E. Aroux, who gravely assures us that, during the Middle Ages,
Tartar was only a cryptonym by which heretics knew each other, and
adds: _Il n'y a donc pas trop a s'etonner des noms bizarres de
Mastino et de Cane donnes a ces Della Scala_. (Dante, heretique,
revolutionnaire, et socialiste, Paris, 1854, pp. 118-120.)

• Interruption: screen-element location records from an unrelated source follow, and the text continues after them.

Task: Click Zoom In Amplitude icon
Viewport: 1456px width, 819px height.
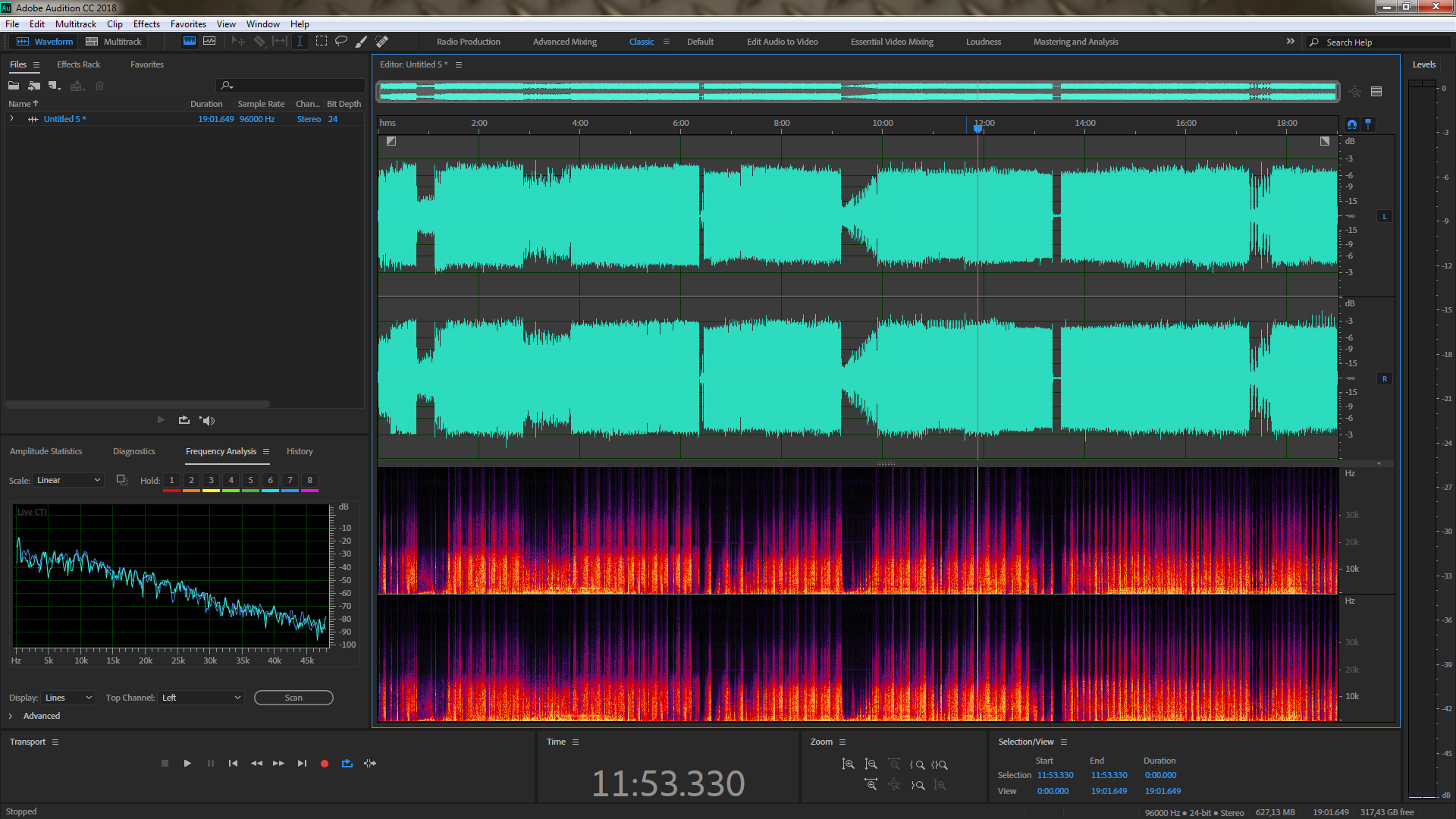Action: pyautogui.click(x=848, y=764)
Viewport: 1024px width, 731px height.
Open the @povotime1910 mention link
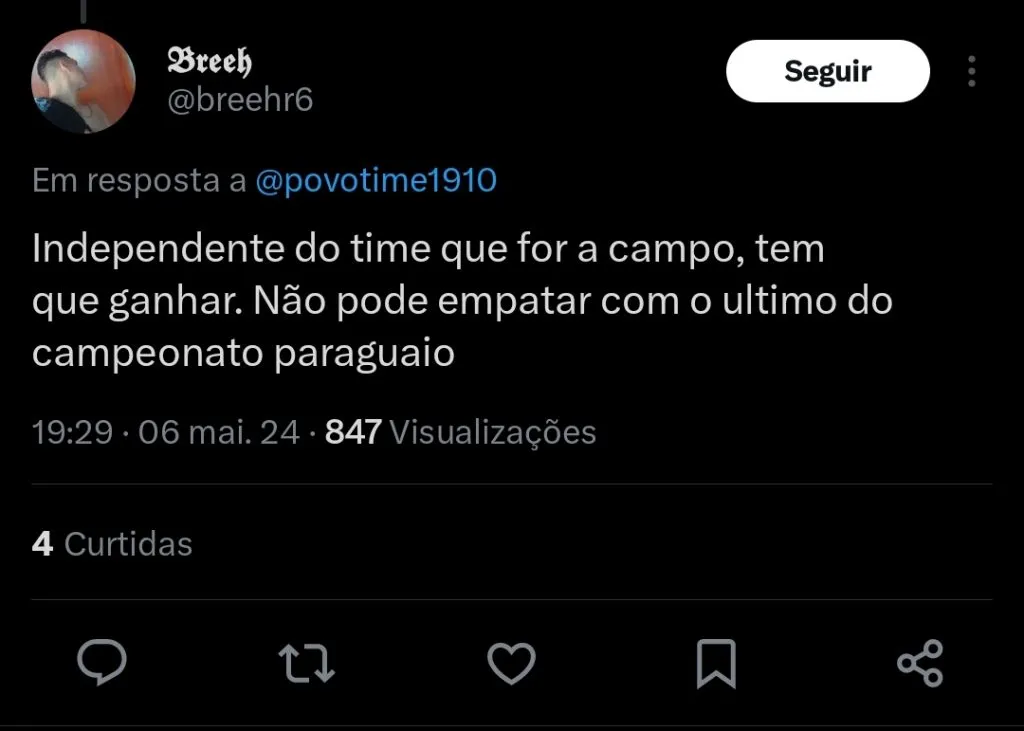376,181
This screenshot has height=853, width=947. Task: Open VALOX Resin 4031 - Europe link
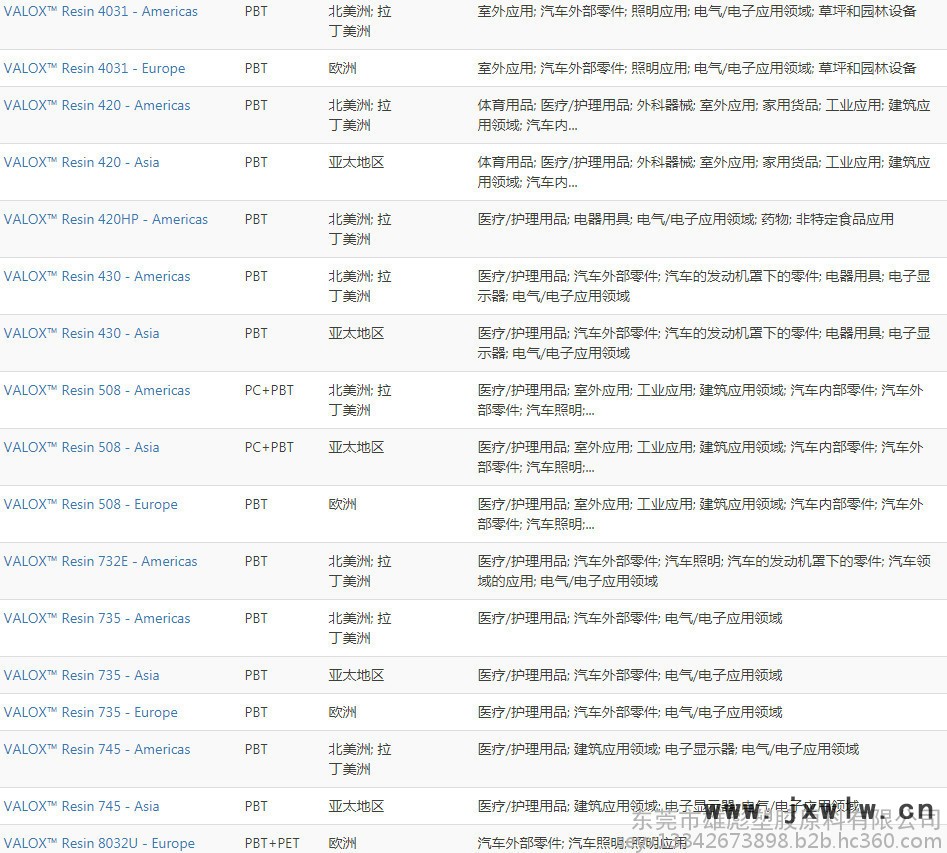pyautogui.click(x=94, y=69)
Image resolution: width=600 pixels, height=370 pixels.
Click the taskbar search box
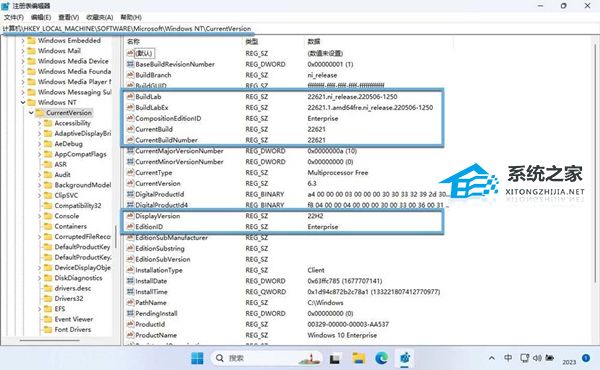pos(267,358)
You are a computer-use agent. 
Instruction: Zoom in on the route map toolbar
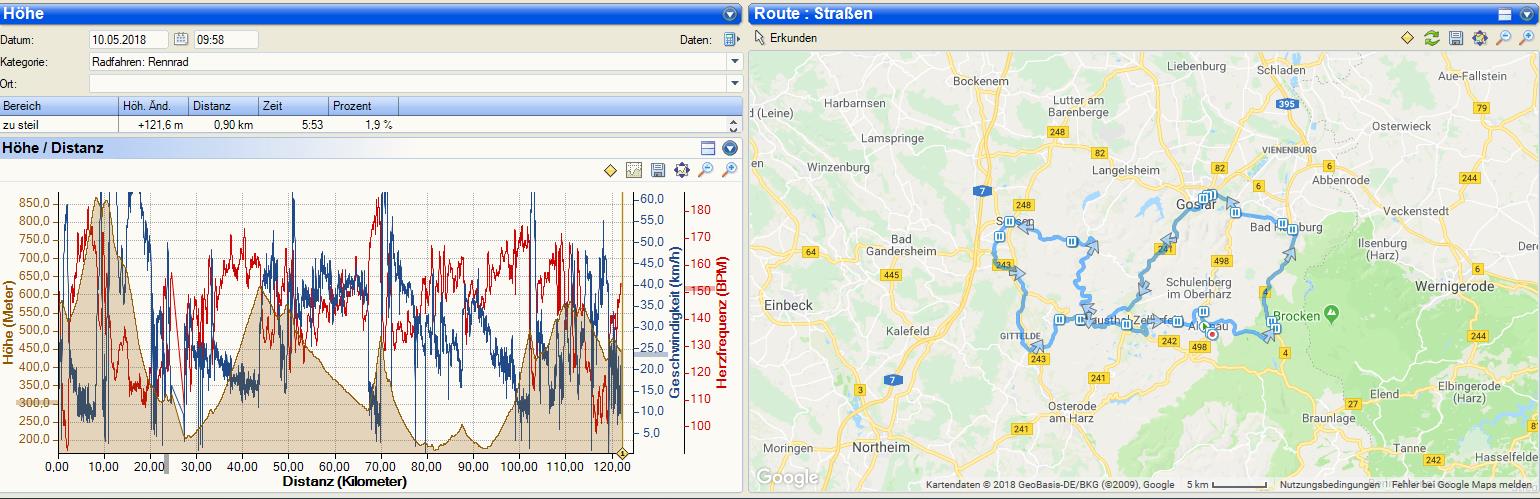[x=1526, y=38]
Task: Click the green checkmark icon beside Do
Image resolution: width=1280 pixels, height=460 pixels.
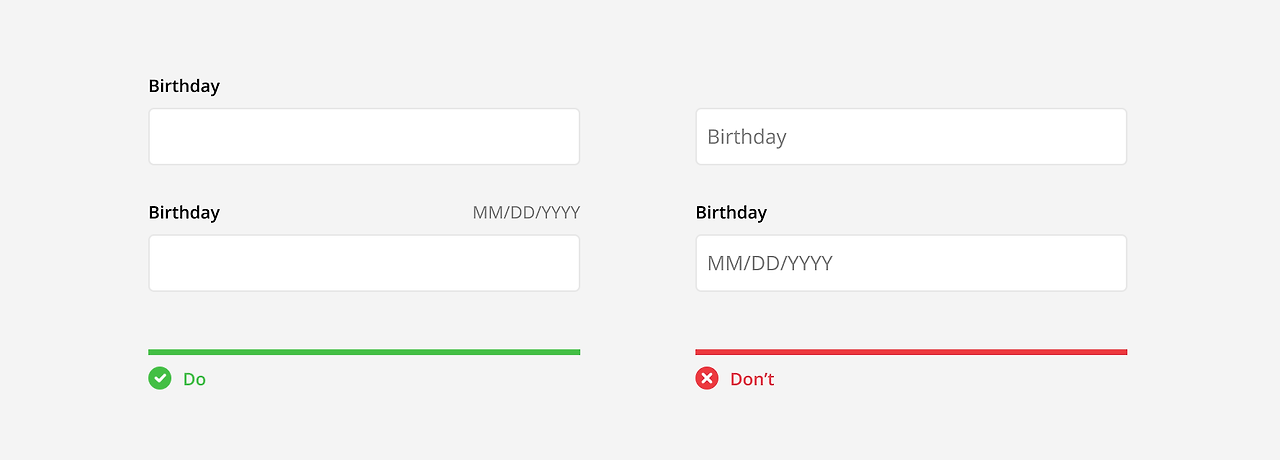Action: tap(160, 378)
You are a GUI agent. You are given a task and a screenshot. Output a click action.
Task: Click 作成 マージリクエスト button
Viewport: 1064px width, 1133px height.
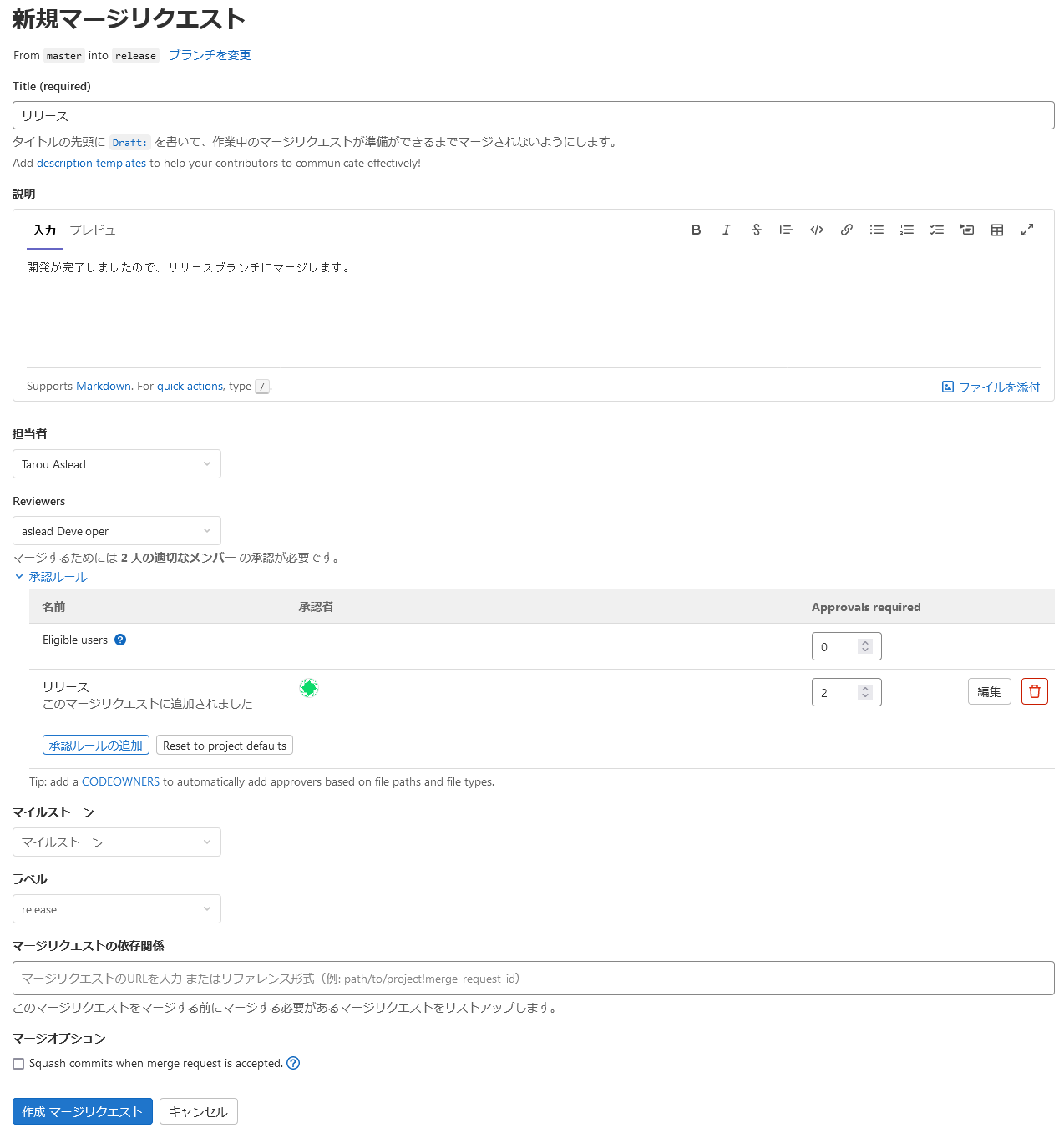click(x=83, y=1111)
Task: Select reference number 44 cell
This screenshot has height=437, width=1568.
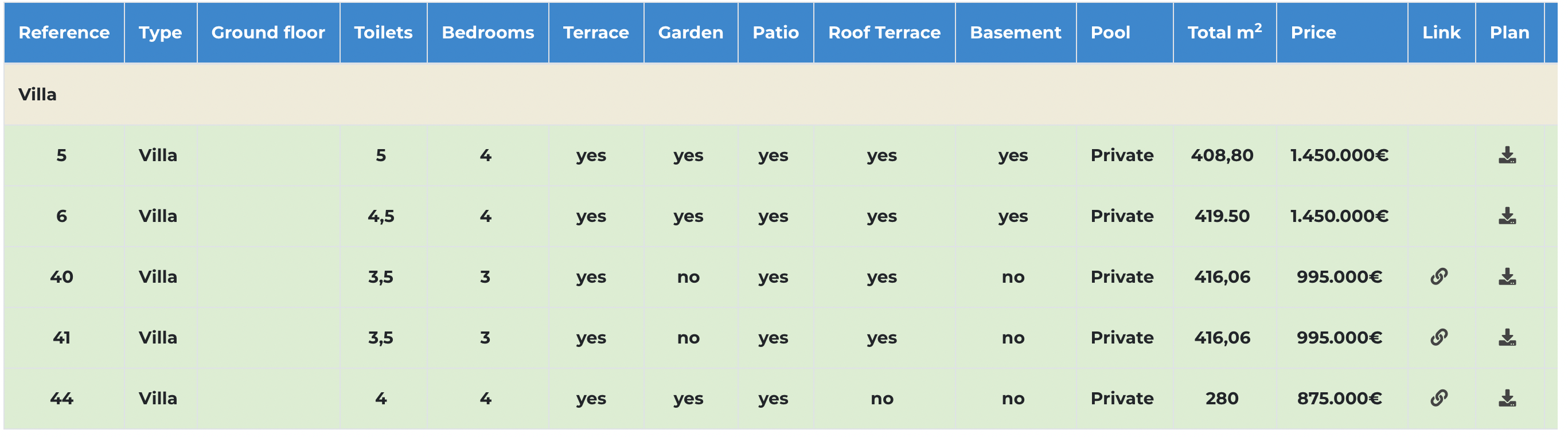Action: coord(61,399)
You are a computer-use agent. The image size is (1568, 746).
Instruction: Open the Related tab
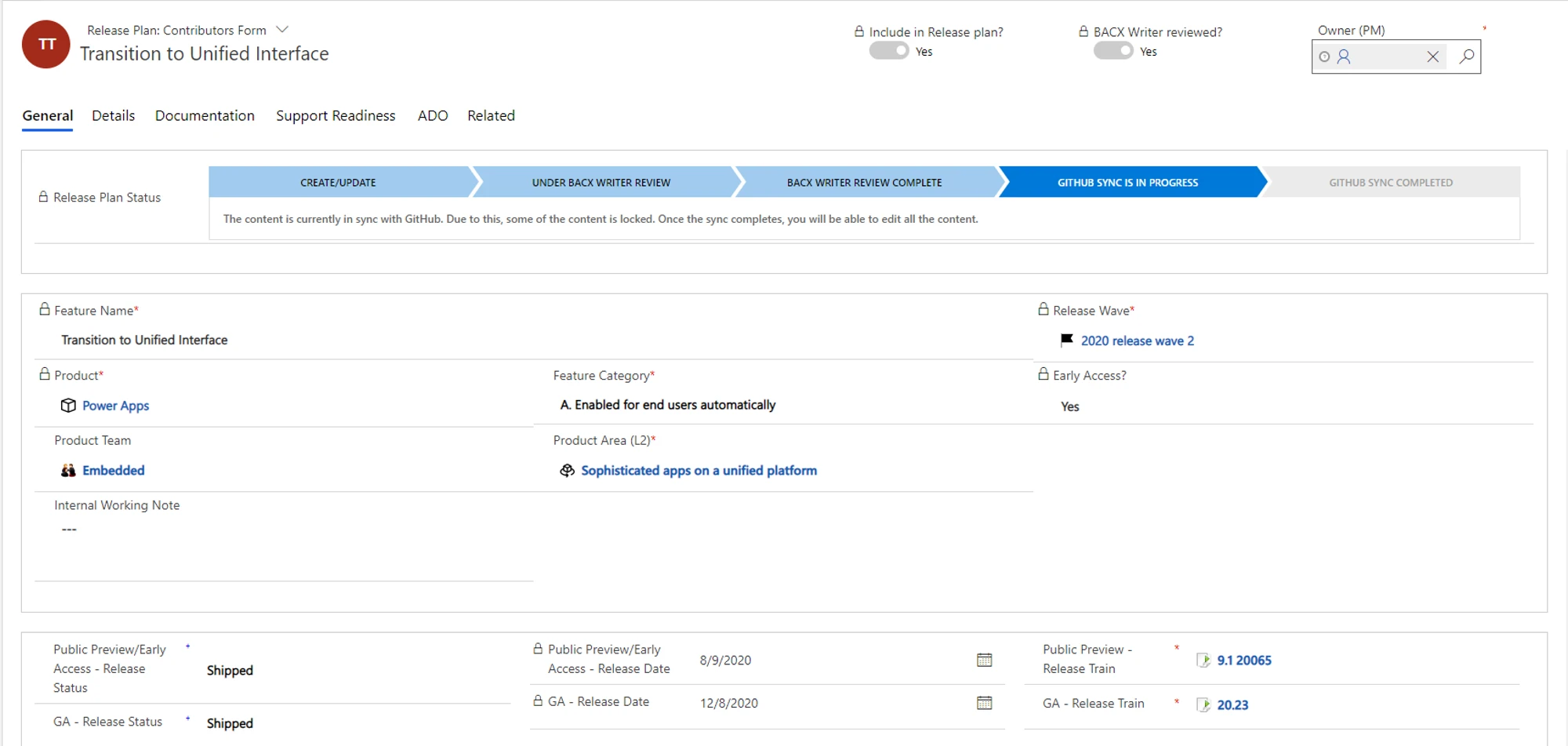coord(491,115)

[36] If no monument at all was built by Guido, as is asserted by
Balbo (Vita, I. Lib. II. Cap. XVII.), whom De Vericour copies without
question, we are at a loss to account for the preservation of the
original epitaph replaced by Cardinal Bembo when he built the new
tomb, in 1483. Bembo's own inscription implies an already existing
monument, and, if in disparaging terms, yet epitaphial Latin verses
are not to be taken too literally, considering the exigencies of that
branch of literary ingenuity. The doggerel Latin has been thought by
some unworthy of Dante, as Shakespeare's doggerel English epitaph has
been thought unworthy of him. In both cases the rudeness of the
verses seems to us a proof of authenticity. An enlightened posterity
with unlimited superlatives at command, and in an age when
stone-cutting was cheap, would have aimed at something more befitting
the occasion. It is certain, at least in Dante's case, that Cardinal
Bembo would never have inserted in the very first words an allusion
to the De Monarchia, a book long before condemned as heretical.